Size. Expertise. Influence. Renown. McKinsey has it all.  Historically, McKinsey has acted as the innovator. The firm was responsible for creating the General Survey Outline (GSO) and Overhead Valuation Analysis (OVA) and spurred breakthroughs at organizations ranging from IBM to AT&T to NASA. That’s one reason why that some academics joke that the American Century was really the McKinsey Century —the proverbial hidden hand behind the Wall Street Journal headlines.

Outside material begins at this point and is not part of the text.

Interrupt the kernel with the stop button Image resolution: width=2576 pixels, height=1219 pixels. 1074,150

You won’t find McKinseyites making such bold claims. They’re too busy establishing hypotheses, identifying knowledge gaps, and breaking down problems – always filtering out what’s relevant and possible to identify holistic options. In the process, they are never afraid to adjust. In fact, junior staffers are charged with an “obligation to dissent” when engagements appear to go off track. What unites McKinseyites, however, is a commitment to the highest standards of client service and final product. That’s one reason why the firm maintains ongoing, rigorous training from the top down. Even more, they connect themselves at the hip to clients. Working across every level and function, McKinsey consultants build understanding and buy-in from the start, with the “McKinsey Polish” stemming from speaking their clients’ language and rolling out a logical, ‘no surprises’ solution.

“POTENTIAL OVER PEDIGREE”

For Blair Ciesil, the McKinsey difference boils down to two principles. The first involves continuous learning. Ciesil notes that the firm pours $600 million dollars a year into learning initiatives. In her experience, ongoing learning, particularly apprenticeship, is central to the firm’s DNA, adding that coming to McKinsey is equivalent to getting another degree. More than a narrow academic pathway, McKinsey provides an array of options, Ciesil says, where MBAs can try a bunch of different careers on for size.

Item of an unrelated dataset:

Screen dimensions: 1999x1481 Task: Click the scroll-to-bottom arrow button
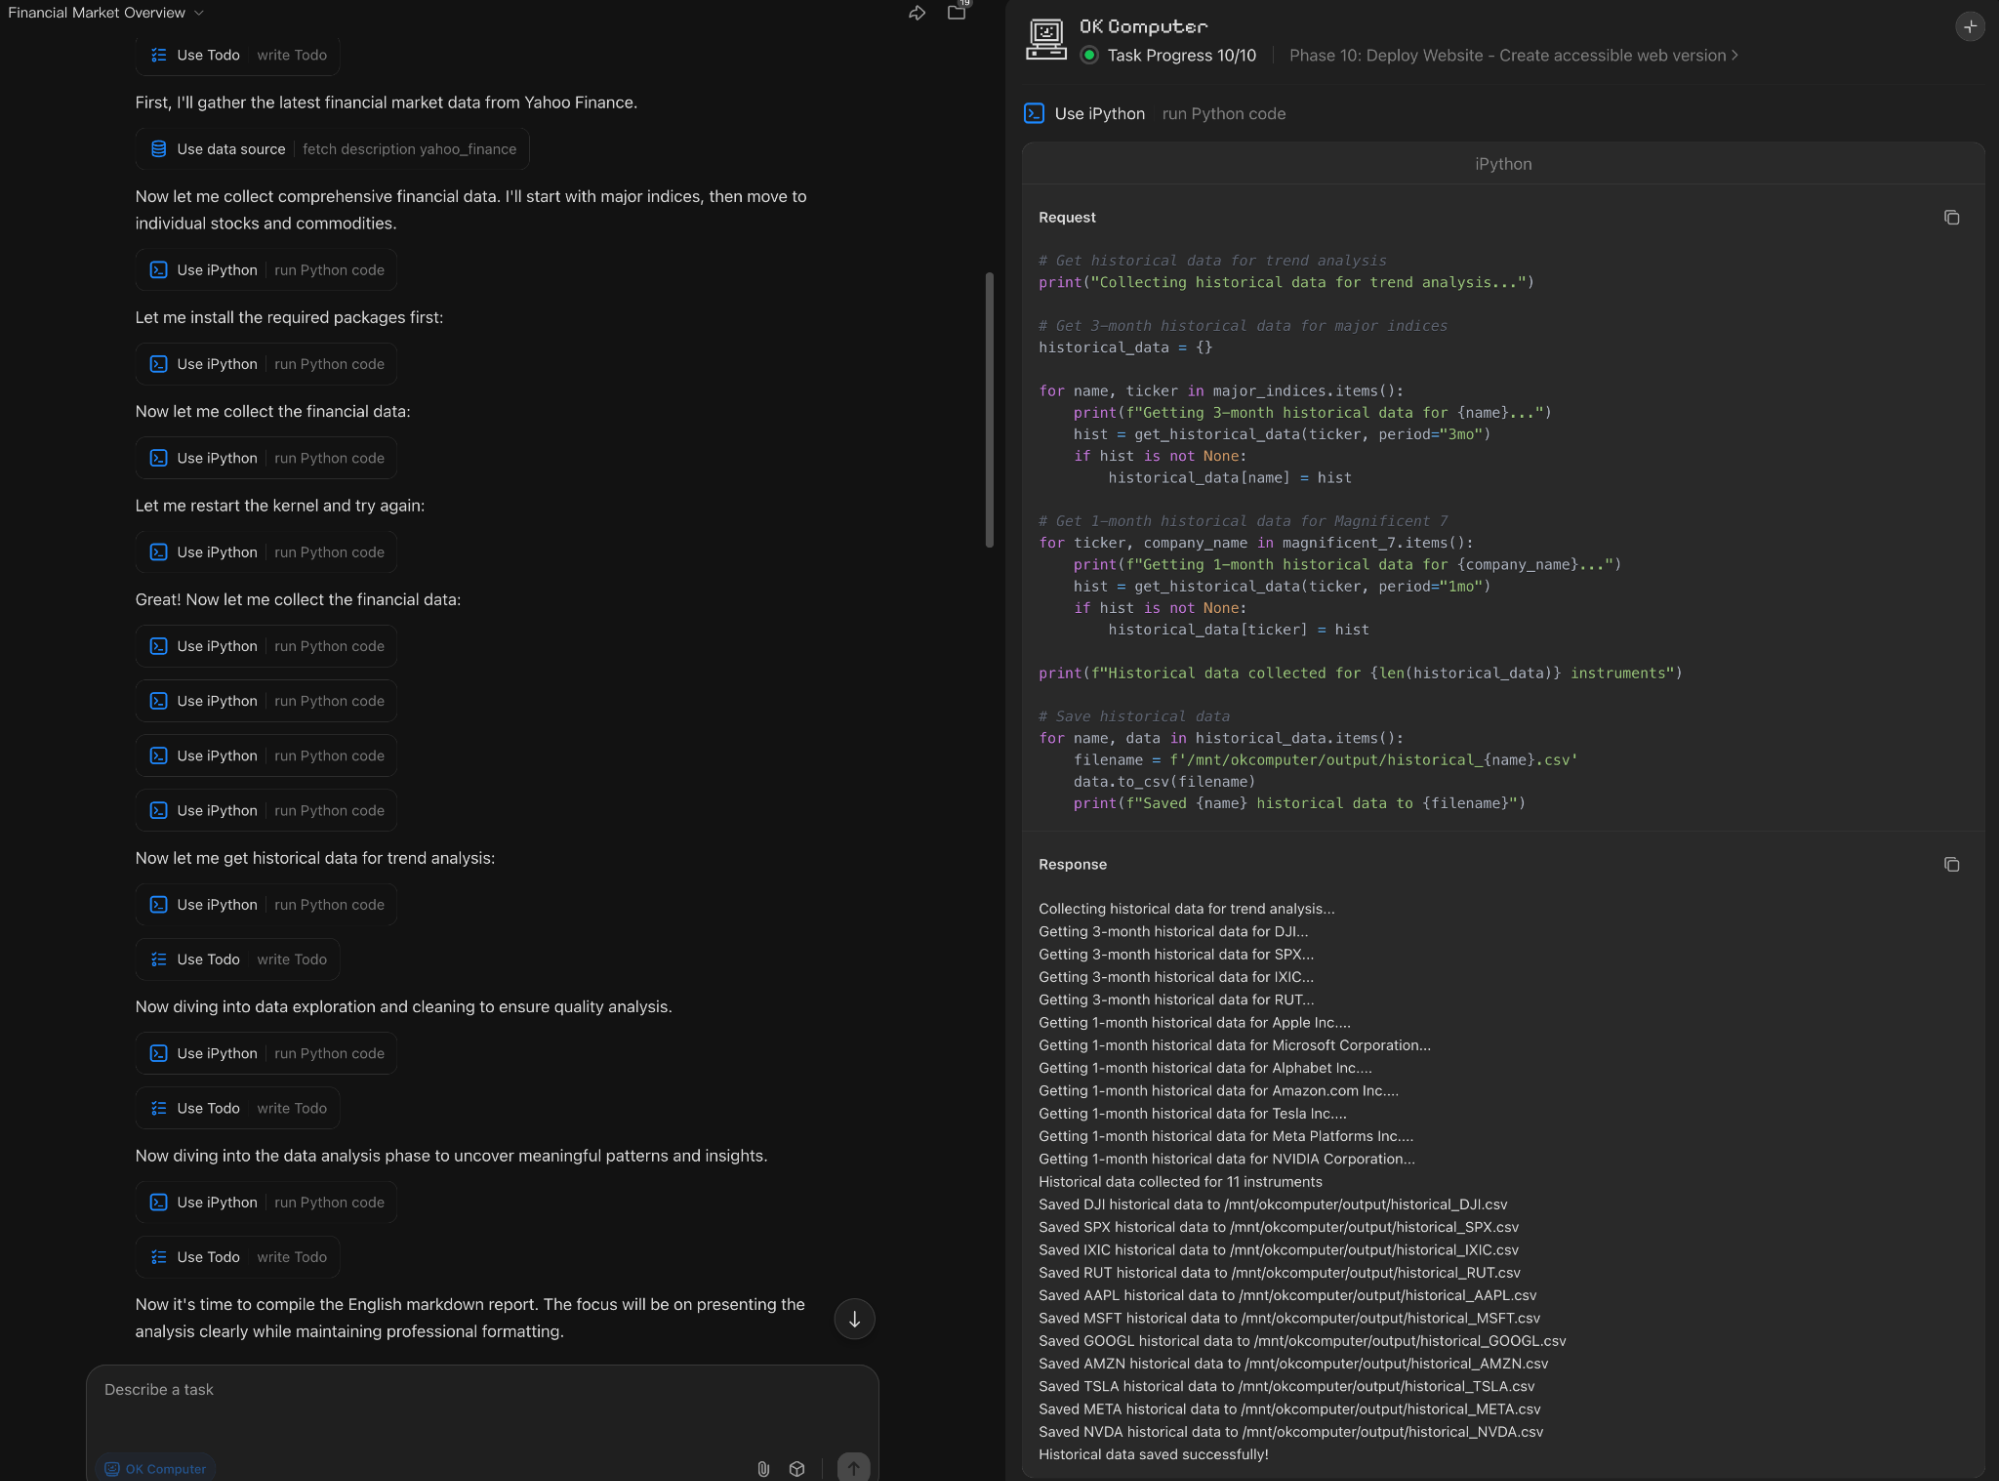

“[McKinsey] is for people who like stretching, growing, learning new things, and building their own capabilities. It’s hard to think of any other profession where…you can work across different industries or try out different functional areas. You can build knowledge in one area and become a deep expert or you can be more of a generalist where you actually, by design, want to work across many different topical areas and clients.”

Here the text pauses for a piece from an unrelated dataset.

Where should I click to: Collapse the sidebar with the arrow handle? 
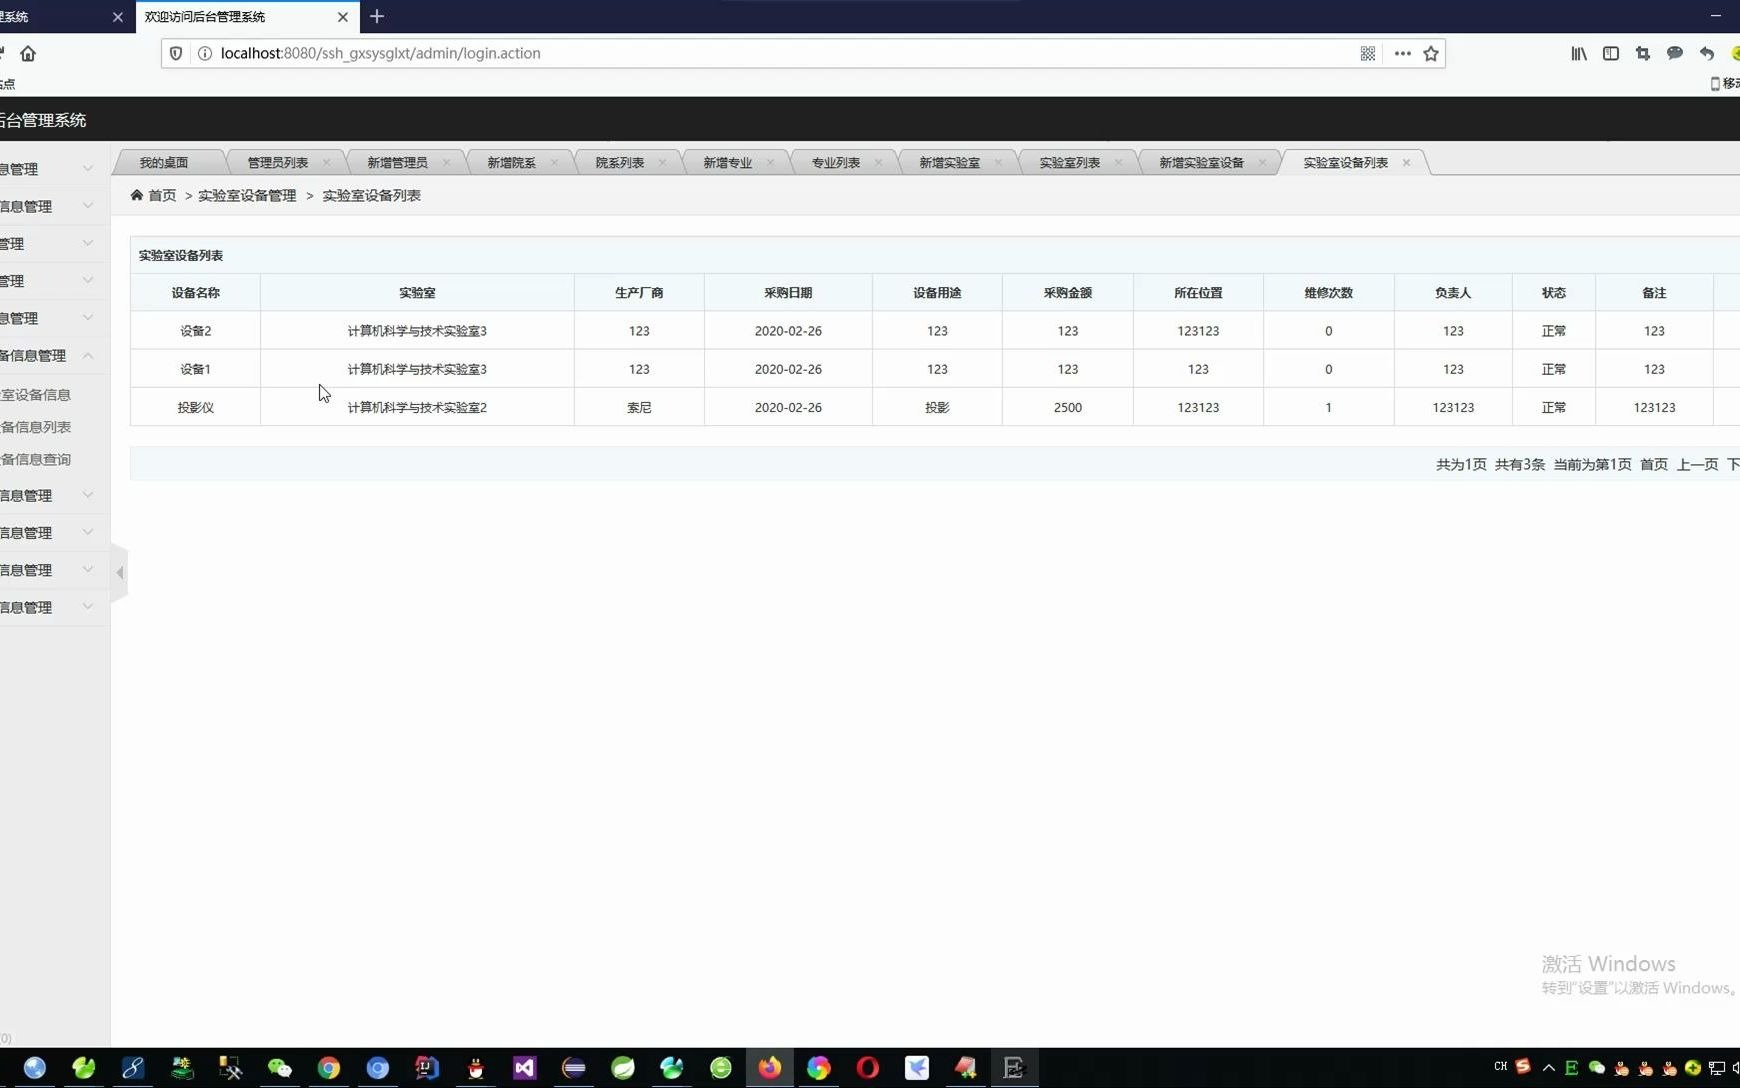119,571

Scale is the second McKinsey value proposition cited by Ciesil. She points to the firm’s sheer global size, not to mention its history of working with nearly every industry on the planet. Despite this, she has found it to be a “meritocracy of small communities”, thanks in part to its “one firm” philosophy that enables it to staff teams from a range of geographies and areas of expertise. That said, some competitors have continued to paint McKinsey as “big and impersonal,” Ciesil adds. She herself fell into this same trap over two decades ago as a recruit. At her interview, Ciesil knew her potential McKinsey peers would be smart, but assumed they would also be “competitive, sharp-elbowed, and elitist.” Instead, she discovered they were “humble, collaborative, funny, interesting, quirky, [and] engaging.” That wasn’t the only misconception she discovered about McKinsey.

“People would be blown away to know that we hire people without degrees. We actually care more about people’s potential than their pedigree.”